(Study material begins)
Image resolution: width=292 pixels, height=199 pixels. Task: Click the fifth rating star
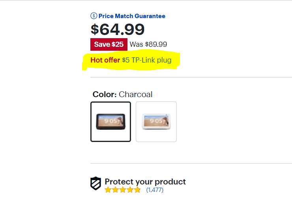pos(137,190)
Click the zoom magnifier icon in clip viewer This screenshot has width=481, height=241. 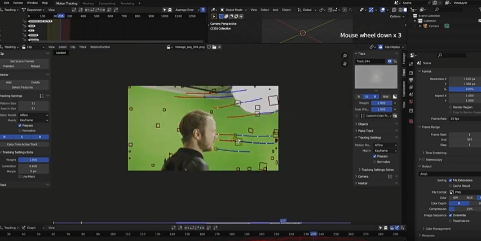click(x=345, y=56)
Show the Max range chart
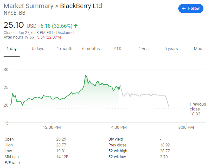209x168 pixels. click(x=198, y=49)
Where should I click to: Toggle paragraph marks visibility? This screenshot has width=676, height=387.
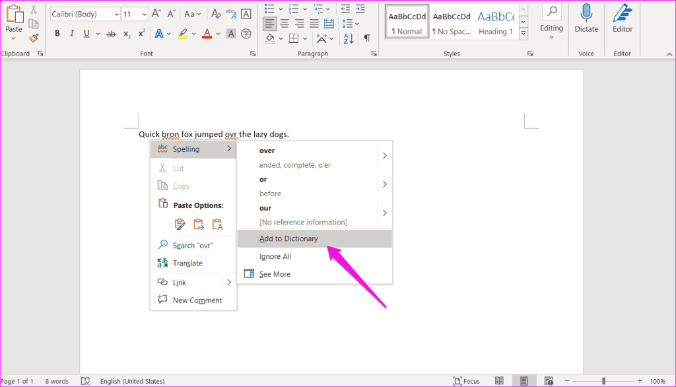click(367, 38)
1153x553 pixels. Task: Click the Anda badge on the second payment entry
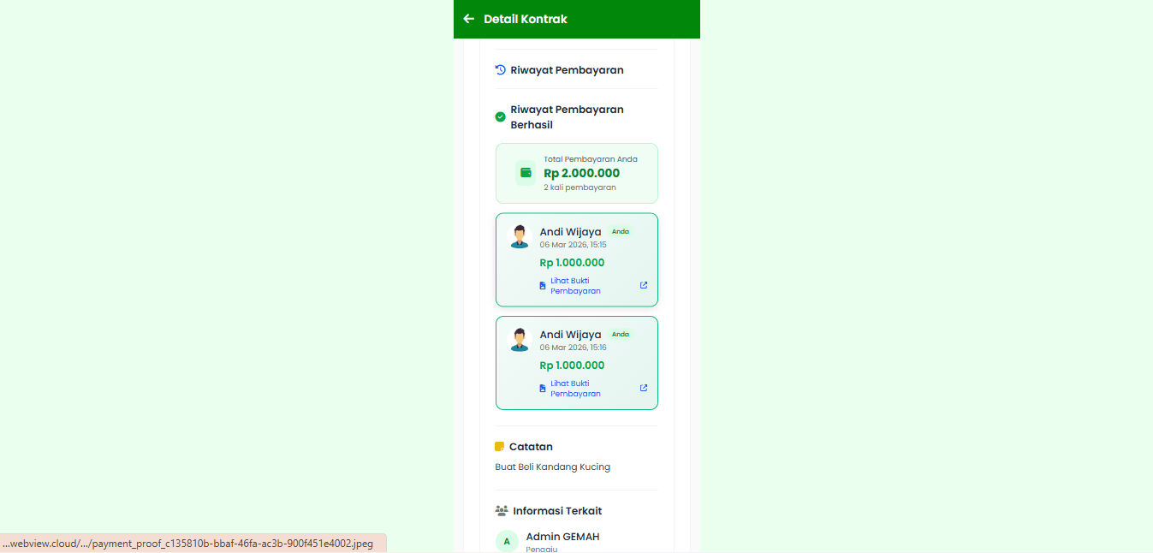(621, 334)
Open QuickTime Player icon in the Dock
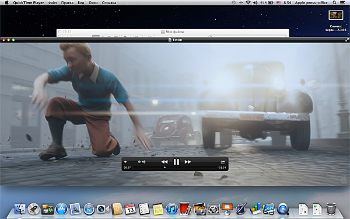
(Study material ends)
## Problem statement
Output exactly and only the lines from the line containing "1153x553 pixels. Task: Click" to the end of the entries, both included, and omit every picture.

## Answer for this exercise
1153x553 pixels. Task: Click the Anda badge on the second payment entry
(621, 334)
Open QuickTime Player icon in the Dock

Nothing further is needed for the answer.